Now, three years later, the promise of billions of dollars in military investment still hovers over Guam, and shovels are more than a year from going into the ground, military officials say.

Yet, while everyone waits for congressional approval of money and a final environmental impact statement, the U.S. military already has designated up to $165 million for the buildup, according to Navy officials.

The spending authorization began in May 2006, less than a month after U.S. and Japanese officials figured out how to split the costs of moving the III Marine Expeditionary Force from Okinawa to Guam, according to Pentagon contract records.

Back then, the Pentagon awarded a $40 million contract to Tec Inc. Joint Venture of Charlottesville, Va., to help the military write the required environmental impact statement and a project master plan, said Gary Damaschi, the U.S. Naval Facilities Engineering Command Pacific’s point man on the project.

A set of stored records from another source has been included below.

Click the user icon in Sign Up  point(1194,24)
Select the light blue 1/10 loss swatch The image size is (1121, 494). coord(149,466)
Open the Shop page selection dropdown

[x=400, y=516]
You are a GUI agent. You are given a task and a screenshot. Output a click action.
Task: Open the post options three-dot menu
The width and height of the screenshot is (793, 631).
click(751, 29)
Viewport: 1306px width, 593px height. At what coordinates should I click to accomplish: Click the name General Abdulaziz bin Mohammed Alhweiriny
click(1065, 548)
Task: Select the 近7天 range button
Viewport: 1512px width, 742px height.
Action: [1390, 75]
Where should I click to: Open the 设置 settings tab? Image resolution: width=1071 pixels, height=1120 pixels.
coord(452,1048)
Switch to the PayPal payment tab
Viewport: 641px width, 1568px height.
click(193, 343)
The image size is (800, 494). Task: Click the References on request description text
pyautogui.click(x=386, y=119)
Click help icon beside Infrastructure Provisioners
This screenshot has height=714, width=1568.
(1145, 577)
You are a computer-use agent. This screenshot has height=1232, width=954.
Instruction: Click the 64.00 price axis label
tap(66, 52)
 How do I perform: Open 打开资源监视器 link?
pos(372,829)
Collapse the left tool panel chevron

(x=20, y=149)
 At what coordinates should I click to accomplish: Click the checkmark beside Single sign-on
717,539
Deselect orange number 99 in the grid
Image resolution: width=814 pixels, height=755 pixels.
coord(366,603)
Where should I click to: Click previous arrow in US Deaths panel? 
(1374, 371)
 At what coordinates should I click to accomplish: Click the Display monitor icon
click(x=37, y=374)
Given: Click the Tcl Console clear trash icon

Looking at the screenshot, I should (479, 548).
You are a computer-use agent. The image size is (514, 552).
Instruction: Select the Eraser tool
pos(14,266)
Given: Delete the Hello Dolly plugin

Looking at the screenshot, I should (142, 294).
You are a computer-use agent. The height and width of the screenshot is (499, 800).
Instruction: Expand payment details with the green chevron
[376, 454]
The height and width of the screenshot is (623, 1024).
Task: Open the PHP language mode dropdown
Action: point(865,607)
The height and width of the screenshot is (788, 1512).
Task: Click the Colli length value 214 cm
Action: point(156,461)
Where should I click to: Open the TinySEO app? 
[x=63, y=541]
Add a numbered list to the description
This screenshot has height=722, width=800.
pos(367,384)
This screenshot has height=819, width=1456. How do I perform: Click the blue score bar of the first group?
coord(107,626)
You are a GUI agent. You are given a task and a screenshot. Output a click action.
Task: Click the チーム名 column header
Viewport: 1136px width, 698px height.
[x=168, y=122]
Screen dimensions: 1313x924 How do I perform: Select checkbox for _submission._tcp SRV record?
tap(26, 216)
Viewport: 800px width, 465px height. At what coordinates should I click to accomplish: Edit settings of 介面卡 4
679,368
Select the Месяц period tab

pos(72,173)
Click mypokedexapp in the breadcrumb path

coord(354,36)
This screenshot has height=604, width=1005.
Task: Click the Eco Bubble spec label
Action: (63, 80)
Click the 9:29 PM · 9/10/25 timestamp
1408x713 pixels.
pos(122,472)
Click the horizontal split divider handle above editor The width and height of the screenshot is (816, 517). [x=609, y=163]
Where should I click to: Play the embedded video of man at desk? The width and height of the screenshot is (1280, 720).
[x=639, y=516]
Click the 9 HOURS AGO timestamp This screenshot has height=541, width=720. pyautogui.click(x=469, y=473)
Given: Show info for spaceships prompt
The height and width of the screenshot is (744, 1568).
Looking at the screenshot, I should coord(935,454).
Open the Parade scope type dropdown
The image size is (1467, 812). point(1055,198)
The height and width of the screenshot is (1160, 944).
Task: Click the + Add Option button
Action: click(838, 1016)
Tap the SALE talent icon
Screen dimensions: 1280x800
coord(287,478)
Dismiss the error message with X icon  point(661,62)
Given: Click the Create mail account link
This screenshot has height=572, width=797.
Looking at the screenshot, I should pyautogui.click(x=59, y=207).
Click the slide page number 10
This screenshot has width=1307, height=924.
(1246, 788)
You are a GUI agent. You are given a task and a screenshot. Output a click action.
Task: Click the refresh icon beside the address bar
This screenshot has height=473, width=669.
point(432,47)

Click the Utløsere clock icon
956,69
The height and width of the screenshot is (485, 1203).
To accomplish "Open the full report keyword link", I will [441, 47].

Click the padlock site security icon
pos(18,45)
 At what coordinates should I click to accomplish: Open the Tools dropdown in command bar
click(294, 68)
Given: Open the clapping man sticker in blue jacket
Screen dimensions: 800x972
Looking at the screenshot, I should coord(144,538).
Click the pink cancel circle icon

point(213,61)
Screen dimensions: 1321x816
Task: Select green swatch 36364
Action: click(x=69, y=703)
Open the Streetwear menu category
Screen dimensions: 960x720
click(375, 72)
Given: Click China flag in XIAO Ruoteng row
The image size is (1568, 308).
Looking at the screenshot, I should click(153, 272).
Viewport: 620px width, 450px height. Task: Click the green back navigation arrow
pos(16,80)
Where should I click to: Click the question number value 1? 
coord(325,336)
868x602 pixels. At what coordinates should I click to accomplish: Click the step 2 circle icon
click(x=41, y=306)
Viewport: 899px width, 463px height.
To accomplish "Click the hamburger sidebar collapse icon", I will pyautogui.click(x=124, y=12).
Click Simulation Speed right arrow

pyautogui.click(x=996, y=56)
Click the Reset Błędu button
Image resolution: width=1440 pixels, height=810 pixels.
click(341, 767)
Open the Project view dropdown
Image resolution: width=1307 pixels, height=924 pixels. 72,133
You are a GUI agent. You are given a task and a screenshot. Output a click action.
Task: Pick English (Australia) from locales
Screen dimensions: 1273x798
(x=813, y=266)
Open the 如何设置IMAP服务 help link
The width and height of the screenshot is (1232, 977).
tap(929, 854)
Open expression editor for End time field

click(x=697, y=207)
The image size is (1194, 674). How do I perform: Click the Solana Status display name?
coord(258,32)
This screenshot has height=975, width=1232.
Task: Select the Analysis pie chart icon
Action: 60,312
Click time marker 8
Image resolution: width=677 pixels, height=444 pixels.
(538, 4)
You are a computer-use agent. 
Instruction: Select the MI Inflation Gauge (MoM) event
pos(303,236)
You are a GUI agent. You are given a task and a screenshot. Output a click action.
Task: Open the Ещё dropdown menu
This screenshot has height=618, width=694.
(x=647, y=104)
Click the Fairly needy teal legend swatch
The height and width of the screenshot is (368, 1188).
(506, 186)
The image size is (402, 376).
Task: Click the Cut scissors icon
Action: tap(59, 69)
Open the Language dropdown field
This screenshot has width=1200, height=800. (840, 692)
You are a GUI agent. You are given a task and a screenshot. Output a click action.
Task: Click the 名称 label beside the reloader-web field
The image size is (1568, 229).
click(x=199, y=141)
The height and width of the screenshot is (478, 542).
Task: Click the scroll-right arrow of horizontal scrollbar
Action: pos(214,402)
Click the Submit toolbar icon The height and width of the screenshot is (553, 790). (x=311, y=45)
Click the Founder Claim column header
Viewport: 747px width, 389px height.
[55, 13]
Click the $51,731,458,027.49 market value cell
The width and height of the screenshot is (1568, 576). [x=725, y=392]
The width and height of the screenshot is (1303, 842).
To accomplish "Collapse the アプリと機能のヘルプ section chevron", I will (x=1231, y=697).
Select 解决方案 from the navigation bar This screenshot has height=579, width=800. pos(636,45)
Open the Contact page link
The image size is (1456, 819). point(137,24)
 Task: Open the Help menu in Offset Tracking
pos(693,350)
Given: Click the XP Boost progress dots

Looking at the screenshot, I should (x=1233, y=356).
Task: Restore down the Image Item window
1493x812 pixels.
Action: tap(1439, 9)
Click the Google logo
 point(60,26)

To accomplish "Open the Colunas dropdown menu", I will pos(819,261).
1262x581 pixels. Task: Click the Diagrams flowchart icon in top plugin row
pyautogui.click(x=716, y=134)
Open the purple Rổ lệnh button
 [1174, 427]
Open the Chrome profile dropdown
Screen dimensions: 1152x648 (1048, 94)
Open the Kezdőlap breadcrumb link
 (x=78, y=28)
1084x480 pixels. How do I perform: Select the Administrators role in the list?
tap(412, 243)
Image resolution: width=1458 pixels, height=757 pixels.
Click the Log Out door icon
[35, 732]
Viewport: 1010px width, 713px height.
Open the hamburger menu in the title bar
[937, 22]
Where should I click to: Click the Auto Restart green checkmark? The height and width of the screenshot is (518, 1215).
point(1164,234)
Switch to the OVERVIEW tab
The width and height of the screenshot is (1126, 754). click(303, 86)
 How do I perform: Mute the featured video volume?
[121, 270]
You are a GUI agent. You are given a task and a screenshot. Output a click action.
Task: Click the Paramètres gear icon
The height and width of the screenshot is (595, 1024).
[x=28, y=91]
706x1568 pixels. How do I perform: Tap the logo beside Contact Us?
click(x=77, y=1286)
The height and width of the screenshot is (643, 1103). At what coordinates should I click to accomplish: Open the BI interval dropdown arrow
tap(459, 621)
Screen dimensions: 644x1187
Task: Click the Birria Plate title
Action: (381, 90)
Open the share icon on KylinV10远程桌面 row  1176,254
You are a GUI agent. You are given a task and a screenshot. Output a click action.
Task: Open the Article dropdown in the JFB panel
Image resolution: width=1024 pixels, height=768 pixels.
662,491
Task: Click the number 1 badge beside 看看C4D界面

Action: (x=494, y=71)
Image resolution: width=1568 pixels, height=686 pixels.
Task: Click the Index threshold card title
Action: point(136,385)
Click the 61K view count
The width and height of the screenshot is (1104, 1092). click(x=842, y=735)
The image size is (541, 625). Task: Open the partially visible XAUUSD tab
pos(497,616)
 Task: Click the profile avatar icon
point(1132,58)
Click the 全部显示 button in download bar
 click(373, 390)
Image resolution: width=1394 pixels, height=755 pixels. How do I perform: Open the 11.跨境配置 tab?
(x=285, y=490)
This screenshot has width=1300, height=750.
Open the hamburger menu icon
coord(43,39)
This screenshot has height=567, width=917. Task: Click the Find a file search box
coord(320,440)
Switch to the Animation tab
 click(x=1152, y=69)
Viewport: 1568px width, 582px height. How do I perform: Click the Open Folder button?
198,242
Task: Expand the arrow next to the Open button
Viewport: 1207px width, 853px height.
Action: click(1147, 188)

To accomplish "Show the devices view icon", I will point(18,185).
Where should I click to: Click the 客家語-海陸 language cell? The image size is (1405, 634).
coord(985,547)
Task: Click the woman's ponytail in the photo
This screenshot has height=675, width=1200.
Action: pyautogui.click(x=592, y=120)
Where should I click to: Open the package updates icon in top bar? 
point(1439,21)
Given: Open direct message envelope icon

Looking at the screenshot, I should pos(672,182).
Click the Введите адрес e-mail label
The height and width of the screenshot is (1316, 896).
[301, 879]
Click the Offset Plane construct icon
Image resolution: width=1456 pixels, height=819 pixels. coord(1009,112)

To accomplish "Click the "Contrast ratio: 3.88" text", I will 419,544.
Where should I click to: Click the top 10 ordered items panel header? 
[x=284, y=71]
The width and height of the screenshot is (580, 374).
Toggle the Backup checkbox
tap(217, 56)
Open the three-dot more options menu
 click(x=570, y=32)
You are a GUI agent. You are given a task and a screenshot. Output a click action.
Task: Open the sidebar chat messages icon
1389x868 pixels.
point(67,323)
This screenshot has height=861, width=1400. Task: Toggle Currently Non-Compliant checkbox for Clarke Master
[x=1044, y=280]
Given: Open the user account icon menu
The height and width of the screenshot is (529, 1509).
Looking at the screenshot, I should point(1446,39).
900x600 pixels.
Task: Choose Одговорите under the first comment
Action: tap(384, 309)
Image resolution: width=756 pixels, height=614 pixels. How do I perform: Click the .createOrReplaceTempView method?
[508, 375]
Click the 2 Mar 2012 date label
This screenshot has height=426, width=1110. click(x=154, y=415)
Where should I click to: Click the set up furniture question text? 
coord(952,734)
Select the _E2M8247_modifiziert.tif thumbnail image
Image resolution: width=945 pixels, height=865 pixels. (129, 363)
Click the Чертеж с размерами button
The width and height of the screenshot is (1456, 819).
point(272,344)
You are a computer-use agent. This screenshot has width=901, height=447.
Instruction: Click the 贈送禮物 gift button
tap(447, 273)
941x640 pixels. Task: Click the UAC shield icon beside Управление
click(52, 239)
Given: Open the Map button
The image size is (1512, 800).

Earlier this year, the cap for that contract grew to $65 million, Navy spokesman Don Rochon said.

In October, the military agreed to another contract with a $100 million cap. They hired Pacific Program-Design Management Services out of Pasadena, Calif., to help the military write the architecture and engineering specifications it will need to award construction projects, said Damaschi.

"It’s to take inventory of the infrastructure of possible sites," said Catherine Cruz Norton, a spokeswoman for the Navy’s engineering command on Guam. "It’s about coming up with a framework for the requirements."

So far, the Navy has allotted $12.1 million to Pacific Program-Design in four payments. The most recent was $5.7 million in March to determine construction needs on Navy bases in Finegayan and at Apra Harbor, Cruz Norton said.

Other parts went to the California company to plan for housing for transient workers, she said.

The military expects it will need workers from outside of Guam to complete the project, which will nearly triple the number of military servicemembers and workers on Guam.

Both contracts bring in private-sector experts to help the military survey land, study the environment, inventory current utilities and roads, and create a foundation to write future contracts, the Navy officials said.

Both also allow for spending in Hawaii, home to the military’s Pacific Command, and in the Commonwealth of the Northern Mariana Islands, where the military envisions training sites for the Marines.

The overall buildup plan on Guam includes the move of the Marines, the addition of an Army air defense unit and improvements to Navy facilities to accommodate frequent visits from aircraft carriers.

The military cannot award construction contracts until the environmental impact statement is approved.

Approval is expected in early 2010, said Marine Capt. Neil Ruggiero, spokesman for the Joint Guam Program Office.

It’s also possible the military won’t spend the entire $165 million already authorized, Damaschi said.

"The scope of the contracts … is to give us flexibility in case we need it," said Ralph Naito, director of the engineering command’s Pacific architecture and engineering contracts division.